» **Text to read**

Sunday 17 July 2011

17 July 2011

It really was awesome Pete, as you say. Although I probably should have included a little tick against the text "Unrivalled opportunities to run aground"...

It all started a bit light and fluffy, and I was feeling a bit short changed in windspeed terms. The wind had shifted, so the beat was a bit one-sided even before we started. We did OK and rounded 'N' 3rd behind Colin/Karen and Peter/Mike. Broad reach to 'OL', where we all took our kites down except for Peter/Mike, who opted to find out the hard way that you couldn't fly the kite to 'D'. So they went low, Colin went high, we did a little wiggly course that took us up in the light bits and down in the windier stuff, and so popped out in the lead at 'D'. Yay!

(Items drawn from a data source)

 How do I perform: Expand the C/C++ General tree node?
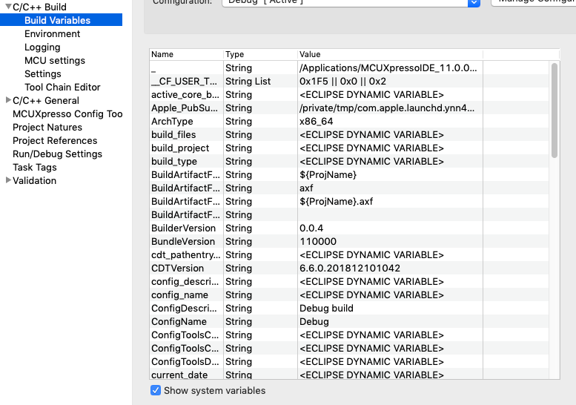(x=7, y=100)
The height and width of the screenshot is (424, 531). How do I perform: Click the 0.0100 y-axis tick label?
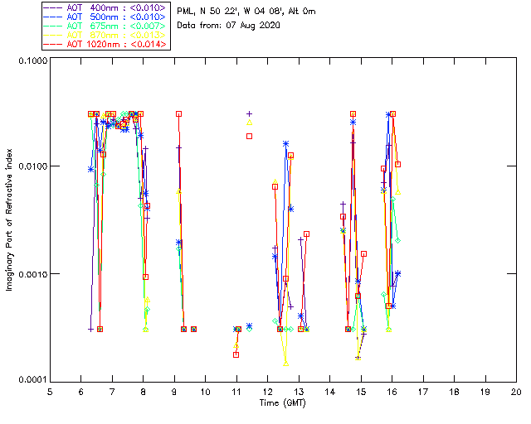coord(31,167)
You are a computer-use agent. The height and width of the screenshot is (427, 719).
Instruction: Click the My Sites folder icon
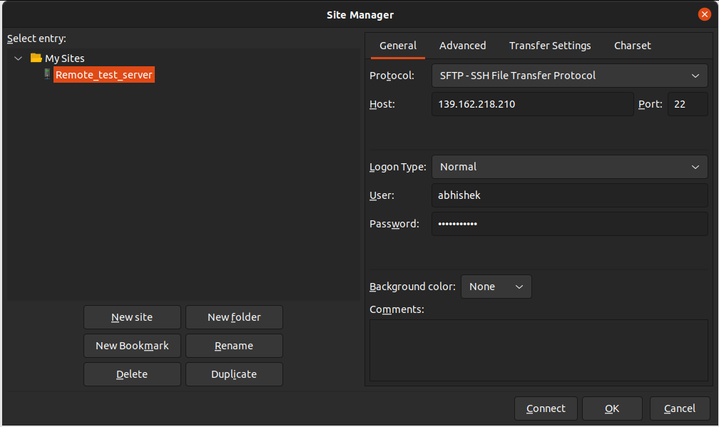coord(36,58)
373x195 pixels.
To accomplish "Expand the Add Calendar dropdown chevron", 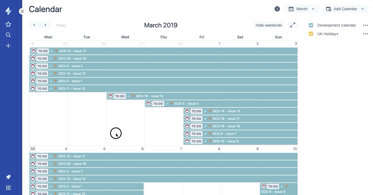I will click(363, 9).
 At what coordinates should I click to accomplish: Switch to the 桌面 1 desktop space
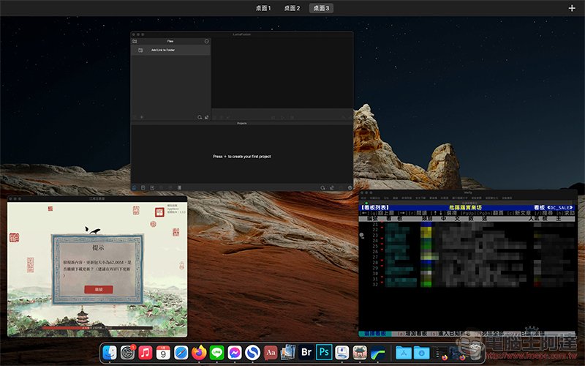263,8
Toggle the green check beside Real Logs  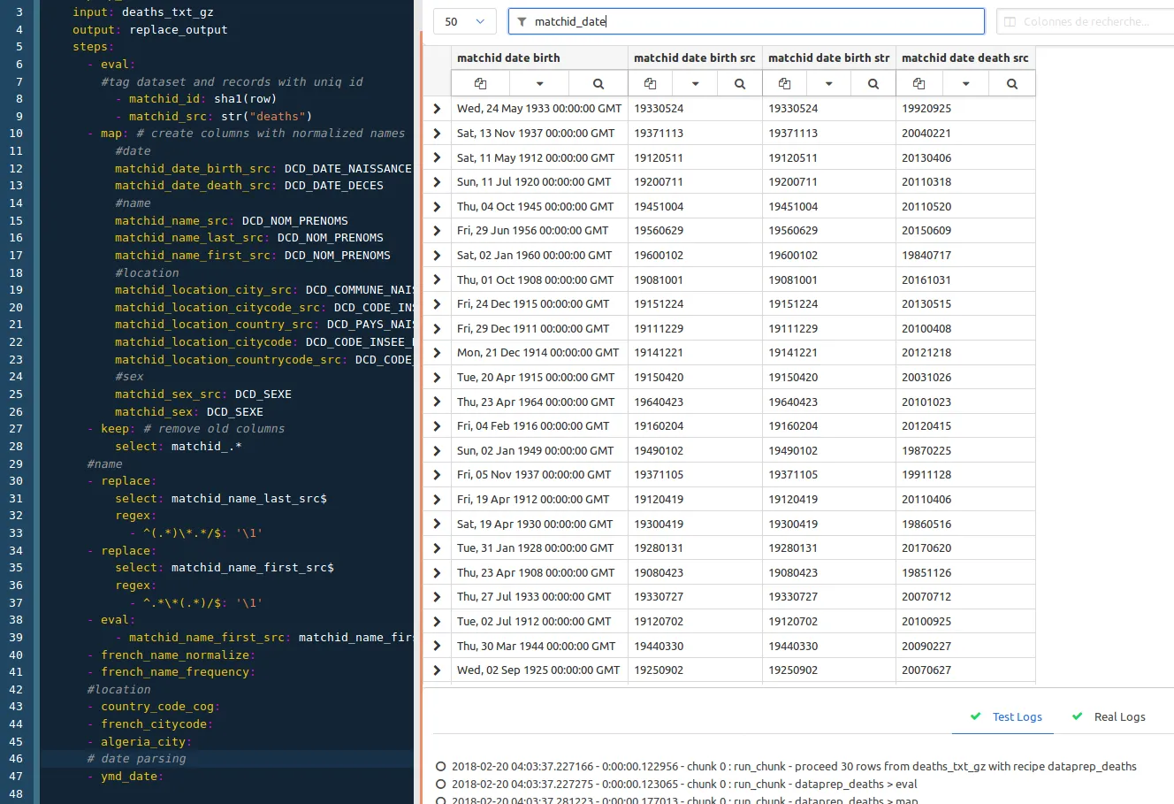pyautogui.click(x=1076, y=716)
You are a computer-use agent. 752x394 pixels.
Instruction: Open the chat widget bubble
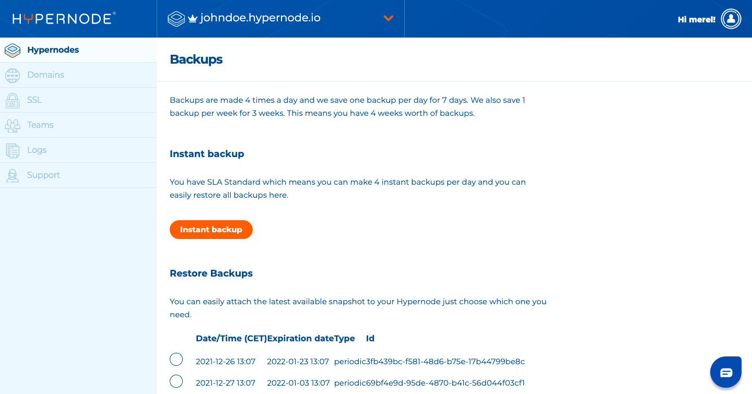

» **Written instruction A**
Can you return the passage of the sailing race report between "It really was" and "at 'D'. Yay!", inclusive, copied word for word?
» **Written instruction B**
Which lines of the records contain the word "width"? Select each of those lines and copy it in full.
The sailing race report and the records have no connection to each other.

» **Worked solution A**
It really was awesome Pete, as you say. Although I probably should have included a little tick against the text "Unrivalled opportunities to run aground"...

It all started a bit light and fluffy, and I was feeling a bit short changed in windspeed terms. The wind had shifted, so the beat was a bit one-sided even before we started. We did OK and rounded 'N' 3rd behind Colin/Karen and Peter/Mike. Broad reach to 'OL', where we all took our kites down except for Peter/Mike, who opted to find out the hard way that you couldn't fly the kite to 'D'. So they went low, Colin went high, we did a little wiggly course that took us up in the light bits and down in the windier stuff, and so popped out in the lead at 'D'. Yay!

» **Worked solution B**
The height and width of the screenshot is (424, 531). How do I perform: Click the 0.0100 y-axis tick label?
You are a computer-use agent. The height and width of the screenshot is (427, 719).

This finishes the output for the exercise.